Modern tools to unlock ancient texts

December 01, 2005

The CHLT project also unified several important digital library collections - such as Isaac Newton's manuscripts - and early modern scientific texts, as well as creating new digital library collections of Old Norse sagas. It's a vast achievement.

"It was a remarkably successful project between the National Science Foundation in the US and EU institutions. It generated results beyond expectations, and illustrated how essential it is to work together to create an integrated global infrastructure for scholarly research," says CHLT's European coordinator Dolores Iorizzo from the London e-Science Centre.

The team wanted to find the most effective ways to use technology to interpret digitised, historic manuscripts. CHLT responds to the challenges faced by teachers, students and scholars who are working with texts written in Ancient Greek, Mediaeval and Early-Modern Latin, and Old Norse.

The number of primary texts - arguably the most important resource for historians and linguists - is staggering. Hundreds of important texts and manuscripts, consisting of millions of words have been integrated into the CHLT open access repository that can also be viewed within the world's oldest and largest cultural heritage database at the Perseus Project in Tufts University, Boston.

CHLT created new text collections written in Early-Modern Latin and Old Norse. It integrated those new books and manuscripts with well-established digital texts, and it created a digital library environment that allows for high-resolution images of pages from rare and fragile printed books, and manuscripts. These are presented alongside transcriptions so that the originals can be viewed alongside diplomatic and normalised versions of the material.

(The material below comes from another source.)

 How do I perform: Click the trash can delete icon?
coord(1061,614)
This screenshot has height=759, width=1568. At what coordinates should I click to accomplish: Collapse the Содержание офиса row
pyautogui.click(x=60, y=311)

The project successfully developed a host of powerful language analysis tools that will help readers to understand texts written in these difficult languages by offering parsers, which automatically determine the grammatical identity of a word.

This is important because these ancient languages are highly inflected. The meaning of a word does not depend on its position in the sentence, but its grammatical case, which indicates which words are the subject or object of the sentence. Parsers analyse the underlying grammatical context to tease out the meaning. What's more, these parsers were integrated into a digital library reading environment that automatically generates hypertext links. So a user can click on a word, register its identity and look it up in a dictionary. CHLT also built a multilingual information retrieval tool that allows users to enter queries in English and search texts written in Greek and Latin.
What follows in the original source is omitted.